Un atelier d’écriture vivant se doit d’être lui-même inscrit dans un scénario
qui entraîne la pensée, dans lequel chaque séance est un épisode d’un
feuilleton qui au fil du temps se dessine, de part l’implication des
participants.
C'est aussi dans l'atelier que l'on
apprend à mieux connaître les « forces d'empêchement » (mais aussi
les « forces d'encouragement ») qui sont au cœur de notre rapport
personnel à l'écriture, de notre rapport au processus de création.

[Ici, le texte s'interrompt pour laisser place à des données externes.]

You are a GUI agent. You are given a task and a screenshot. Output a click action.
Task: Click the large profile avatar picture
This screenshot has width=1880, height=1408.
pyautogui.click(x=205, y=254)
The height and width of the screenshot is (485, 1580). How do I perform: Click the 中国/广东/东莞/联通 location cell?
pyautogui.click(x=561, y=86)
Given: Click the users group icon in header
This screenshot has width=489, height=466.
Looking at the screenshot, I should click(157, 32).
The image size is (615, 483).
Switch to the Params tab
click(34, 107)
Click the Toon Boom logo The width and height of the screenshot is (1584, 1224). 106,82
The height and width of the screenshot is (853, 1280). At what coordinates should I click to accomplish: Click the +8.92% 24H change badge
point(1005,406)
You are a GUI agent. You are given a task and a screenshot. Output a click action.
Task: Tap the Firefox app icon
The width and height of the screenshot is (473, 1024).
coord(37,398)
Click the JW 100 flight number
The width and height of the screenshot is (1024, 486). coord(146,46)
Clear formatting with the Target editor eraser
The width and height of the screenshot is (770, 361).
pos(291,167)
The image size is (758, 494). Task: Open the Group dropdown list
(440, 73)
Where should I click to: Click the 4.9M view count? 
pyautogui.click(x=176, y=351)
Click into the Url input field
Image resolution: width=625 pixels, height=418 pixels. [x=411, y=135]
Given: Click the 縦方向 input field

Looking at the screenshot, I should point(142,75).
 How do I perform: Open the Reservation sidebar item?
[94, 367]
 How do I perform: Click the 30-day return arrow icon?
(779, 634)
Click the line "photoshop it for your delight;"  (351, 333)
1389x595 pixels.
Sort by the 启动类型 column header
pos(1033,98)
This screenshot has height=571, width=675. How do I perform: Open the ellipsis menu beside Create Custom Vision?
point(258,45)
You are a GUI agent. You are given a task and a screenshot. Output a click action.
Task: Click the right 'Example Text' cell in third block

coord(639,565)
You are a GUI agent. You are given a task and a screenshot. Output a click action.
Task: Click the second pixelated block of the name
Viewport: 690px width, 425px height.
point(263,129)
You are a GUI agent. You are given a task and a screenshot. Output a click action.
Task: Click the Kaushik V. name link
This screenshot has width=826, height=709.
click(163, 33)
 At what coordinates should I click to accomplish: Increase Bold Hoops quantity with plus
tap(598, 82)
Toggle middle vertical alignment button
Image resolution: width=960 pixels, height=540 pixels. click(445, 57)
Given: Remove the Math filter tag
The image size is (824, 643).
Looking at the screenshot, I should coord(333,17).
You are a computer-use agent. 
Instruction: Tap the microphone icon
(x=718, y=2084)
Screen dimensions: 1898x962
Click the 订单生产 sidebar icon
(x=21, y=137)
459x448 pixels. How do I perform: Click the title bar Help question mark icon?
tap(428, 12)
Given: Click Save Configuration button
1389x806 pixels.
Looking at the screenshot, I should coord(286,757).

Écrire en atelier, c’est expérimenter
par soi-même de nouvelles voies littéraires, tout en se confrontant au regard
des autres. C'est s'ouvrir à d'autres écrivants, à d'autres auteurs, à d'autres
façons d'écrire.
L’atelier d’écriture est aussi un
espace d’écoute, une écoute qui ne soit pas un jugement, une façon de prendre
acte de paroles, sans prêter le flanc à l’interprétation. C’est donc un lieu où
l'on apprend à affiner et aiguiser son écoute des textes des autres. De telle
façon que l'on devient, peu à peu, au fil des séances, un meilleur lecteur de
ses propres textes.
Fonctionnement
de l’atelier d’écriture
Les ateliers d’écriture peuvent se
dérouler soit en individuel, soit en groupe restreint de 3 à 8 personnes.
Les patients sont volontaires. Idéalement,
chaque patient a un entretien individuel avec l’art-thérapeute au préalable
afin de lui présenter l’activité d’écriture, et de recueillir ses impressions,
envies, insight.
Dans le cadre d’un atelier en groupe,
quatre possibilités, trois essentiellement en atelier d’écriture :
- Soit les
participants écrivent et créent individuellement à partir d’une contrainte
commune / création individuelle en groupe.
- Soit les
participants écrivent ensemble un texte / création collective.
- Soit les
participants écrivent individuellement puis mettent en commun leurs écrits pour
un écrit collectif / création collective via assemblage.
- Soit les
participants écrivent « en dialogue » / création collective en
dialogue.
Sur le plan de la « structuration »
du groupe, il est intéressant que les groupes ne soient pas homogènes. En
d’autres termes, que les différents participants n’aient pas le même rapport à
l’écriture, ni le même niveau en termes de vocabulaires ou de culture générale
ou encore qu’ils ne soient pas de même niveau social n’est pas un problème. Au
contraire, cela peut favoriser de meilleurs échanges, sur différents niveaux. Ce
qui est intéressant c’est comment l’écriture peut bousculer et déranger les
rapports sociaux, les structures sociales, celles qui régissent les institutions et celles qui sont intégrées
dans chaque être. Dans un hôpital psychiatrique, le public n’est pas homogène.
Seule la souffrance psychique est relativement homogène, souffrance psychique
accompagnée d’une souffrance sociale.
D’une certaine
façon, les techniques peuvent apparaître comme secondaires. Il est évident que
certaines consignes vont favoriser la spontanéité pour écrire et faciliter des
libertés de langage pour d’autres. D’autres types de consignes vont encore
faciliter la concentration et/ou entraîner une certaine gymnastique
intellectuelle (voir Contraintes/Jeux et exercices).